By Erik Dolson and Jane Miller

There were 23 people left on six boats when Sail Alaska returned to Ketchikan. Everyone showed up for the formal good-bye dinner at Cape Fox restaurant. Ivy the waitress laughed and teased as she took orders for drinks and entrees in a crowded restaurant made more so by the size of this group.

As usual, talk was about boat parts and repairs, like the transmission that worked well when cold but slipped when hot and at low rpm; about salmon and halibut caught; and about the torrential rain and wind that assailed the fleet as they approached Ketchikan’s docks. New crew members joining the fleet brought stories of who they were and how they were related to Sail Alaska.

Jim Rard wasn’t exactly sure when he’d be leaving. That transmission problem was vexing and important to fix before the owners of the sailboat could begin their trip hundreds of miles south. While the transmission had been recently rebuilt, it started having trouble going into forward gear early in the trip. 

With the rebuild manual in hand, Jim and boat owner Stan dove into the problem to see what could be done in the field. The problem turned out to be shims on the shift mechanism that were not up to the job. They found shims that might work, Stan was shown how to change shims and adjust the shift lever, and the decision was made to carry on. After all it’s a sailboat, and it was in Alaska. 

The latest report has the transmission is still limping along, the boat and the hardy crew two days from their home slip with great stories of sailing and making do in the wilderness.
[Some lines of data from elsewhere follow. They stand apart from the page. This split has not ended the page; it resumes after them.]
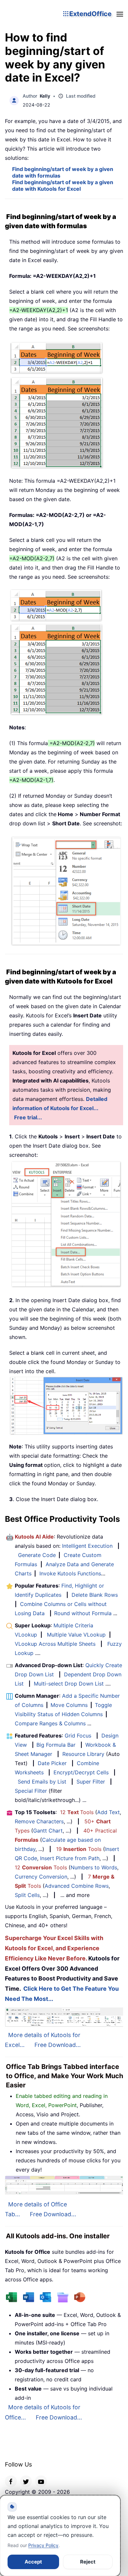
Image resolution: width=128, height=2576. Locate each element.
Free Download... (57, 2044)
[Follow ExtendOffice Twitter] (26, 2481)
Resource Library (83, 1754)
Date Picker (52, 1763)
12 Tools (77, 1812)
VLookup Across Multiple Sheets (55, 1643)
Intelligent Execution (87, 1546)
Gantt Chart (48, 1830)
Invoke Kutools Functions (70, 1573)
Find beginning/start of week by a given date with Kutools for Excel (62, 185)
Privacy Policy (43, 2545)
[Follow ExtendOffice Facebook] (11, 2481)
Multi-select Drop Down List (69, 1683)
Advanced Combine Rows (77, 1886)
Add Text (108, 1812)
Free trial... (28, 1117)
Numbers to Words (94, 1867)
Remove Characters (39, 1821)
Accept (33, 2562)
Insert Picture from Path (69, 1858)
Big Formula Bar (55, 1744)
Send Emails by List (42, 1781)
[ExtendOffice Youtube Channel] (41, 2481)
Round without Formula (83, 1613)
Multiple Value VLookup (76, 1634)
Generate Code (37, 1555)
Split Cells (27, 1895)
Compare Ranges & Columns (50, 1723)
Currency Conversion (41, 1876)
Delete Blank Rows (95, 1595)
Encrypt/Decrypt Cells (81, 1772)
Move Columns (69, 1705)
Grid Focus (78, 1735)
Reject (88, 2562)
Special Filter (31, 1790)
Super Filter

A storm was coming as well, with high winds and swells off the Pacific threatening to make crossing Dixon Entrance unpleasant, if not dangerous. Some boats planned to leave at first light on Monday morning to beat the weather; others chose to cross later in the week when conditions would improve. 

Faster boats decided to make the 88mile slog to Prince Rupert and Canada in one day; others chose to break it into a two-day journey.
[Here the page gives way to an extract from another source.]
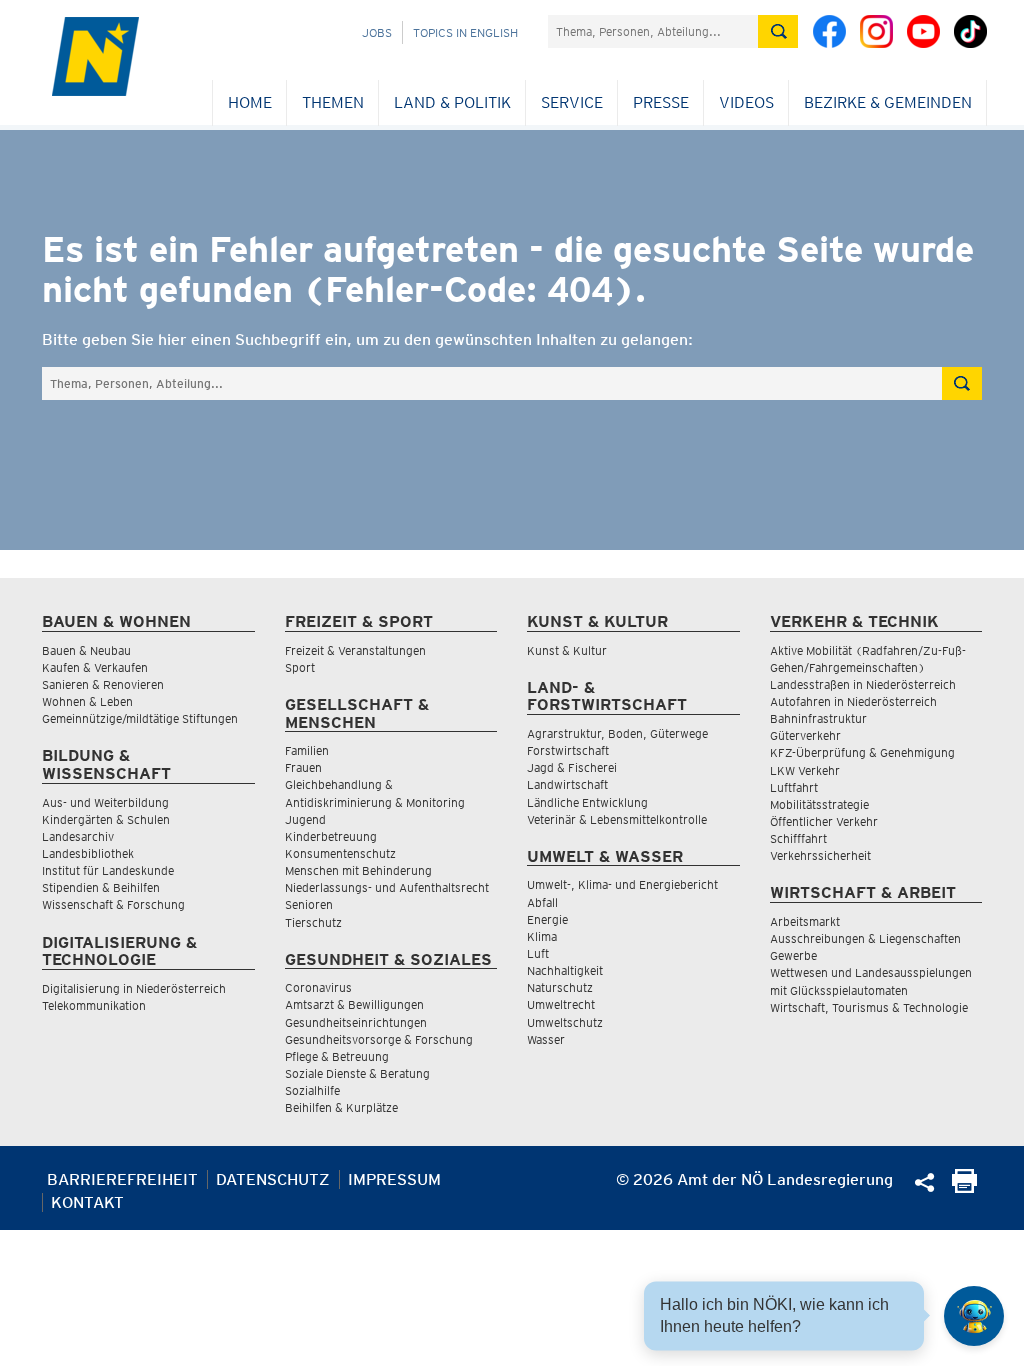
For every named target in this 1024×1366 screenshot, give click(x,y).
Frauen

“Sail Alaska” was over, the fleet dispersed to experience individual adventures. Some would reverse the trip already taken, but from north to south through the same passages and in the same anchorages. Others would head out in new directions, crossing paths again only by rendezvous or happenstance.

A new stopover for one boat was Baker Inlet off Grenville Channel, with an extremely narrow and nearly hidden entrance that wound between hard granite walls. The current there can run nearly as fast as a boat can motor, so it’s best to traverse at slack. Being pushed through with rocks on each side can be hazardous. An unknown voice on the radio warned that the GPS might not give an accurate position.

Once through the narrows, though, Baker Inlet opened up into a long, wide fjord with high walls that protect from a storm. Away from the wind of 22 knots and waves in the channel, inlet water hundreds of feet deep reflected like glass granite cliffs that leapt upward a thousand feet before disappearing into cloud. 

Two wolves appeared on the banks, then loped along the shore as the sailboat made its way to anchor in shallow headwaters. A seal silently slipped through the bay while a young eagle stood on the bank looking for fish. A loon called from someplace unseen. Magical.

A couple of boats returned to Lowe Inlet, where the group had seen the first wolf nearly six weeks before. This time, they watched a bear at the falls roaring into the bay. The bear stood at the edge of the rushing water for many minutes, staring into the froth. Suddenly a salmon leaped and the bear struck, catching the fish in midair. Unforgettable.

The radio that for weeks had been animated by Sail Alaska chatter was silent.  Jim Rard had returned by plane to his business in Anacortes and Seattle, his boat Ruby Slippers brought back by others. 

On that journey, Ruby Slippers heaved suddenly to one side. Wondering if they’d hit an uncharted shoal, the crew looked about and saw a whale surface just at their stern. Who hit who? Incredible.

“There are so many stories,” Rard said. “Each year is different.” Next year’s trip is already being planned and boats are lined up. 

Rard returns to the waters of Southeast Alaska year after year, not as a guide but as a friend who shares his knowledge of the straits and channels and rivers with fish, and then more fish, of forests with bears and wolves, of mountains of ice. He returns aboard Ruby Slippers year after year to a place he loves that must feel almost like home.